Reencontro com nós mesmos



       Um passeio sem muitas pretensões, ali pelo litoral norte, agora só nos dois, pois a molecada cresceu, estão dando duro para encontrar os seus lugares, as netas “presas” nas escolas, cumprindo com suas obrigações. Então só nos restou irmos sozinhos pelos mesmos lugares em que, todo ano, seguidamente, reuníamos a nossa família, as de alguns amigos, parentes e alugávamos uma casa na região para passarmos a virada do ano, uns dez dias juntos.

       Era uma festa, pois além dos nossos, sempre iam os filhos deles, um ou outro convidado, conhecidos que eventualmente faziam o mesmo na mesma praia, ou outra próxima. Foram tempos de muita alegria, bagunça, amizade, bebedeira. Dividíamos, além das despesas, experiências de vida, a adoção de todas as crianças como se fossem filhos nossos, nas conversas, nas brincadeiras, nas reprimendas, nos cuidados, no zelo. Tempos felizes divididos entre os personagens daquela época.

       Agora sozinhos, numa pousada, comendo em restaurantes ou cantinas, bebendo nas barracas das praias, de repente passamos na frente de uma das casas de outrora e logo veio a lembrança do Joca, Paulo, e eu, nos dispondo a dar uma folga para as mulheres na cozinha e fizemos um peixe frito, mas para empanarmos os mesmos usamos uma mistura de farinha com fermento em pó.
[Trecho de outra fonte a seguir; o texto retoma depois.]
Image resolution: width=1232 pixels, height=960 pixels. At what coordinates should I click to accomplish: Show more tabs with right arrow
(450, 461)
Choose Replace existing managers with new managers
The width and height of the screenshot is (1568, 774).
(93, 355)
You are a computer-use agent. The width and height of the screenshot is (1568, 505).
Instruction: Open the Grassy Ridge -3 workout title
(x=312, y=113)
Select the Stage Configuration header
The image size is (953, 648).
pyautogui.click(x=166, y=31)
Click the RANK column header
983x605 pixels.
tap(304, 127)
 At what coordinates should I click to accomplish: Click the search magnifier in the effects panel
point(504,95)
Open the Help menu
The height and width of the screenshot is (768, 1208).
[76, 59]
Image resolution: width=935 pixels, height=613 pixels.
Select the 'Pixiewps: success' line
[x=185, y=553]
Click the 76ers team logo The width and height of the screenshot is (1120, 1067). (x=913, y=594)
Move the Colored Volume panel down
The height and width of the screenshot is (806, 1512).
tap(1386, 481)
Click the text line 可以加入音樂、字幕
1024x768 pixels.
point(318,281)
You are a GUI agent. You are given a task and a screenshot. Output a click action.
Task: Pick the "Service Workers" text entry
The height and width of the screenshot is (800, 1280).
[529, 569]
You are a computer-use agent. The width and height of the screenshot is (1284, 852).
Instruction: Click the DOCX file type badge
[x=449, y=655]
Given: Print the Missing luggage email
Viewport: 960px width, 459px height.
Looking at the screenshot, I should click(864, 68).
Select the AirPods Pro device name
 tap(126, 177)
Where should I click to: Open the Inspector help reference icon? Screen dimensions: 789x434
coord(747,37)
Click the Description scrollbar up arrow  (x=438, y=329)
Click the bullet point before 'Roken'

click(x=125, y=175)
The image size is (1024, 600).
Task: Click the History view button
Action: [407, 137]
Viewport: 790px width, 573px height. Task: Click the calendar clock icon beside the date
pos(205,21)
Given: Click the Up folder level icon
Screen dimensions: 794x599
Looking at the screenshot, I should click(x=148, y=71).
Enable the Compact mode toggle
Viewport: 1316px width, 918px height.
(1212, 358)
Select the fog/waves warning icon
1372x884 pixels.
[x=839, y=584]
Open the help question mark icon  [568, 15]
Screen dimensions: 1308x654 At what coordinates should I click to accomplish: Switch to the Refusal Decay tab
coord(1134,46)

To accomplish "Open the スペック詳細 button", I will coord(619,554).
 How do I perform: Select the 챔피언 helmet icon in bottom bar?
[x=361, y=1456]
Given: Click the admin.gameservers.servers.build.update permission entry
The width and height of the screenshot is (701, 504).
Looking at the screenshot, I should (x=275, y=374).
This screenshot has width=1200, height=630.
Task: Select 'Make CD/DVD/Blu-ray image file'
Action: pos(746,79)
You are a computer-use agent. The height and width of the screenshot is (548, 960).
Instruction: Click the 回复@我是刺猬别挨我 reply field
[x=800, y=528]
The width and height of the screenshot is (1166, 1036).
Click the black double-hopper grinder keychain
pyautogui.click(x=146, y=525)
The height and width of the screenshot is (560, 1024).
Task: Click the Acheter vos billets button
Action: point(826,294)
O quitute ficou apetitoso, frito, enorme, maravilhoso, mas na primeira garfada o mesmo murchava de fazer dó. Nós dois rimos, agora, ambos sozinhos. 

       Outra praia e já nos veio à mente um meu aniversário, amigos convidados que por lá estavam, primeiro dia do ano e, após farta comemoração, o Norival jogava truco com a molecada, quando lancei mão de um extintor e o despejei sobre eles e a mesa, deixando-os inteiramente brancos. Nesta mesma praia, que na época era extremamente deserta, recordamos de uma passagem de ano em que temíamos que as crianças não veriam uma queima de fogos dos anos anteriores. Na dureza em que estávamos, fizemos uma vaquinha parca e compramos alguns rojões para não passar em branco. Na passagem, qual não foi a nossa surpresa em assistir que um mato-grossense, para agradecer uma ajuda divina, fez a maior queima que vimos ao vivo em nossas vidas.

       O duro era segurar a fome do Beto na hora das refeições. Nervoso, neurastênico, mal-humorado, sempre com a desculpa de que as crianças é que estavam com fome, nos fazia adiantar o almoço, mas quem era o primeiro e único a sentar na mesa, o próprio. O Joca era nosso “guarda-costas”, sempre de calças compridas, mesmo na praia, posicionava-se num ponto estratégico, não perdia de vista nenhuma das crianças e ai de algum marmanjo que se aproximasse delas. Bastou um dia ele não estar presente e perdemos a pequena Grabriela. Correria para todo lado, perguntas e mais perguntas, reza, desespero e encontramos ela sentadinha no posto de bombeiros contando a sua peripécia.

       Não sei ainda onde essas nossas histórias se perderam, acho que a vida foi acontecendo, os caminhos foram se distanciando e nem nos demos conta. Alguns deles até foram embora sem se despedir e, de repente, percebemos que ficamos agora sozinhos, apenas nós dois.
       - “Que tal pedirmos mais uma ao garçom” – falei para ela.
       - “É cedo ainda, né? ” – ela respondeu curtindo as velhas recordações.


      

Sérgio Lordello

Comentários

jairinho disse…
E assim caminha a vida, tudo vai se renovando e ficando as lembranças de outrora.
Rita Fugagnolli Pegoraro disse…
Viajei junto com sua maravilhosa narrativa, Sérgio! Você tem o dom de juntar letras e me arrancar lágrimas.
MaRy disse…
Como histórias de vidas são parecidas. Estou chegando nesse ponto, mas, ao contrário de você, terei que arrastá-lo para esse reencontro com nós mesmos.